Chewing on everything in sight — What a Tiny Baby Lemur Taught Me About Motherhood and Survival

But when my kids finally did start teething, they channeled their inner wild animals and tried to gnaw on the edges of my coffee table. Teething is just a miserable season of motherhood. You're exhausted, the baby is miserable, and everything is covered in an ungodly amount of drool.

I ended up buying the Panda Teether Silicone Baby Bamboo Chew Toy because I liked that it was food-grade silicone and BPA-free. Honestly, it's just okay. It's really cute, and the material is definitely safe, but my middle child kept dropping it in the dirt outside, and those little textured nooks that are supposed to massage the gums are kind of annoying to scrub clean honestly. She did seem to really love chewing on the panda's ears when her molars were coming in, so it got the job done, but I wouldn't call it a miracle product.

Mother nature is flying by the seat of her pants

honestly, I think mother nature is just making it up as she goes along, much like the rest of us. Whether you're a tired mom in rural Texas trying to keep three toddlers from coloring on the walls, or a blue-eyed matriarch in the rainforest carrying a three-ounce infant on your chest, we're all just doing our best to keep our little troops alive.

Teaching our kids to respect wildlife from a distance instead of trying to own it's probably one of the most important lessons we can pass down. If we want them to grow up in a world where these incredible animals still exist, we've to start paying attention to the choices we make today, from the toys we buy to the clothes we put on their backs.
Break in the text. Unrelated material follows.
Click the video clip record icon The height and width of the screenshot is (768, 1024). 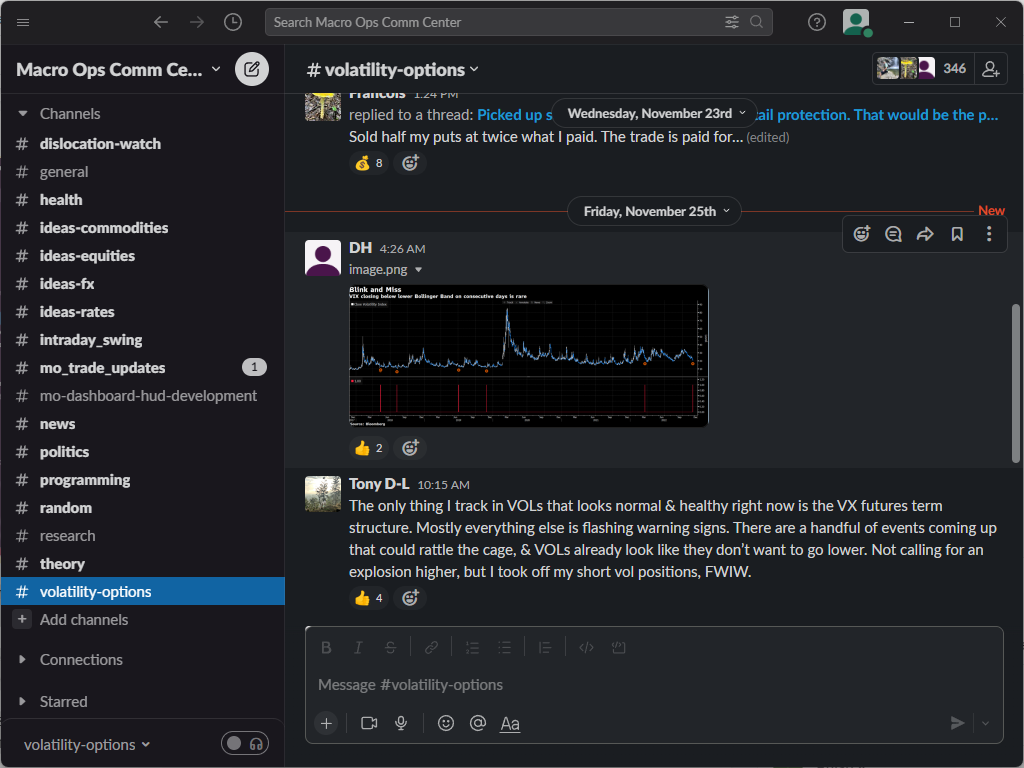pos(369,723)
Ready to upgrade your nursery with items that are safe for your baby and gentle on the planet? Explore our full collection of sustainable baby essentials right here at Kianao.
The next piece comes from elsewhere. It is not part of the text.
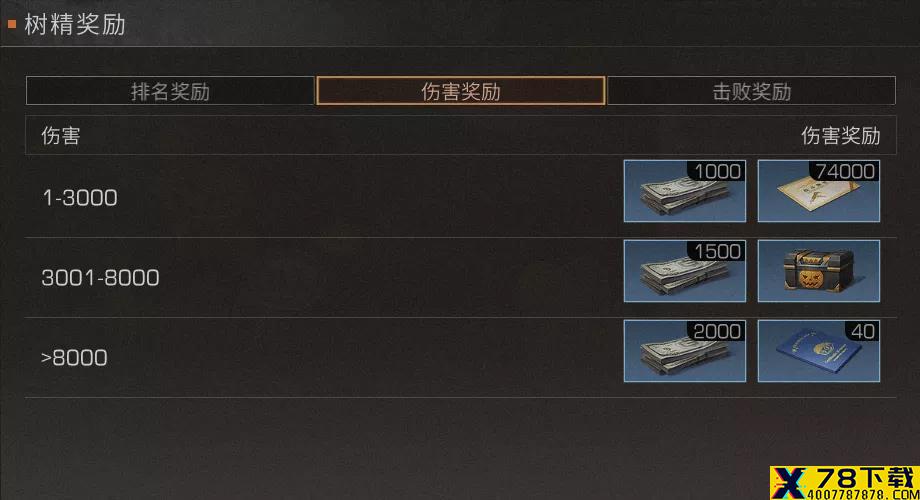The image size is (920, 500).
Task: Click the orange square bullet beside 树精奖励
Action: click(12, 24)
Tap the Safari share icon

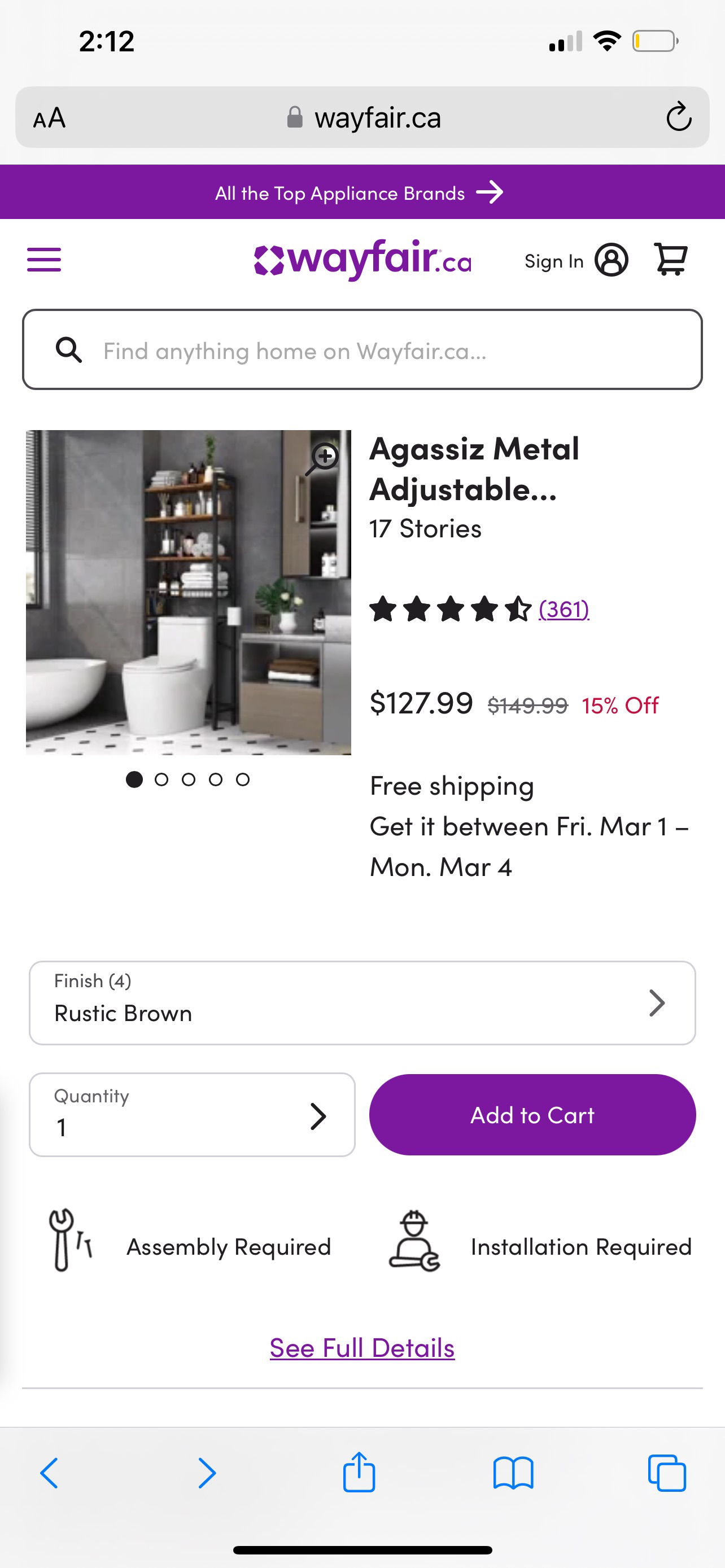pyautogui.click(x=359, y=1473)
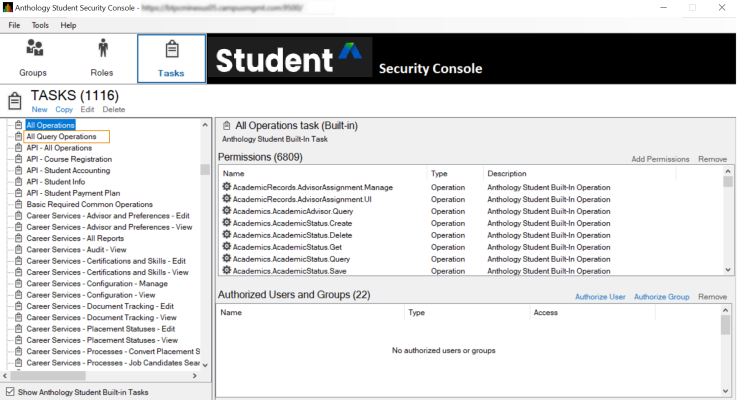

Messy questions about motherhood and wildlife

Why do babies cling to you constantly?

Because they literally don't know they're a separate person from you yet. My doctor told me that in the fourth trimester, babies are just operating on pure instinct, much like those little primates clinging to their moms. I spent the first four months of my middle child's life functioning as a human mattress. It's exhausting, your back will ache, and you'll forget what it feels like to sleep on your stomach, but I promise they eventually decide to explore the floor.

How small are newborn lemurs compared to human preemies?
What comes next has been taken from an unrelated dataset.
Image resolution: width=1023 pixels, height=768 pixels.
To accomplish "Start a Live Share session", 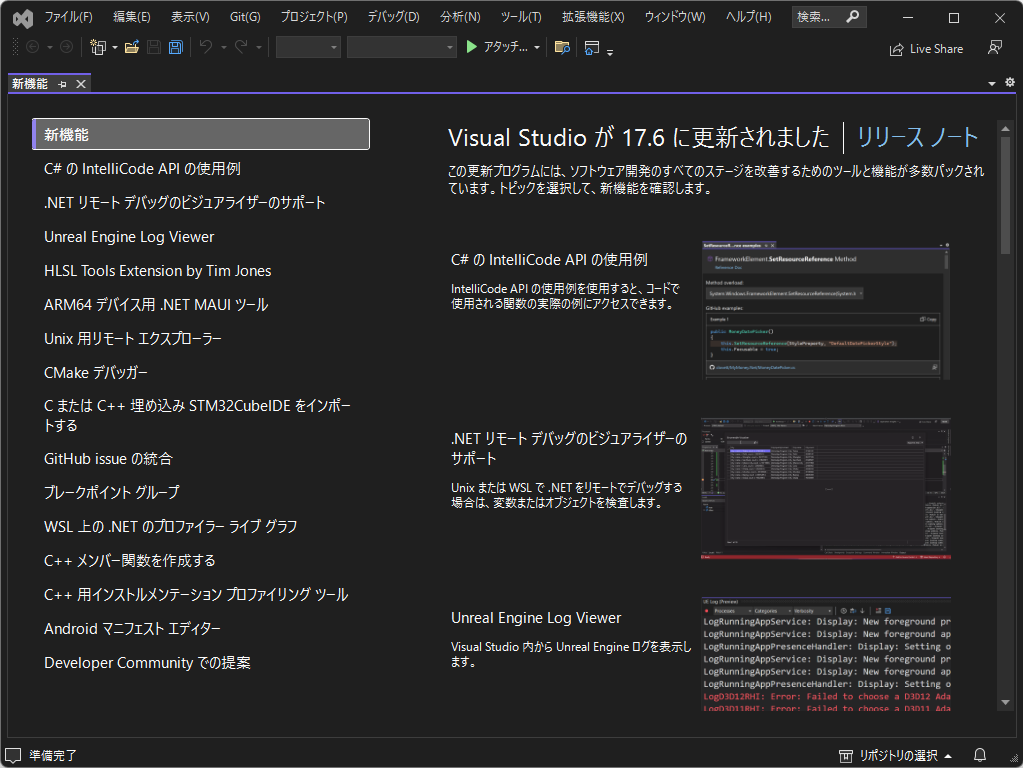I will [x=926, y=48].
Not even close. A three-ounce lemur is so tiny it's hard to even picture. Even the smallest human preemies usually weigh at least a pound or two and require massive medical intervention to survive. The fact that a wild animal that small just grabs onto some fur and hopes for the best while its mother leaps through trees is absolutely wild to me.

Are wooden baby toys really better for the environment?

It really depends on where the wood comes from, which is why I got so paranoid reading about the illegal logging in Madagascar. If you're buying cheap, mass-produced wooden toys from shady online marketplaces, probably not. But if you look for sustainably sourced, responsibly harvested wood like the stuff Kianao uses, it's a million times better than buying plastic junk that will sit in a landfill for five hundred years after your kid loses interest in it.

How long do you really need to boil silicone teethers?

The box always says to sanitize them constantly, but I'm going to be honest with y'all—after the first child, my standards plummeted. I boiled my oldest kid's teethers once a week. By the time my third came around, if she dropped her teether on the floor of the minivan, I just wiped it on my jeans and handed it back. Food-grade silicone is pretty resilient, so tossing it in the dishwasher on the top rack is usually plenty to keep the germs at bay.

Can you ever seriously potty train a monkey or lemur?

No, you really can't. They don't have the neurological setup to understand bathroom rules like dogs or cats do. That vet clinic article I found made it super clear—if you keep a primate in your house, you're committing to changing its diapers for decades. Considering how much I loathe potty training human toddlers, that fact alone was enough to permanently cure my son's desire for an exotic pet.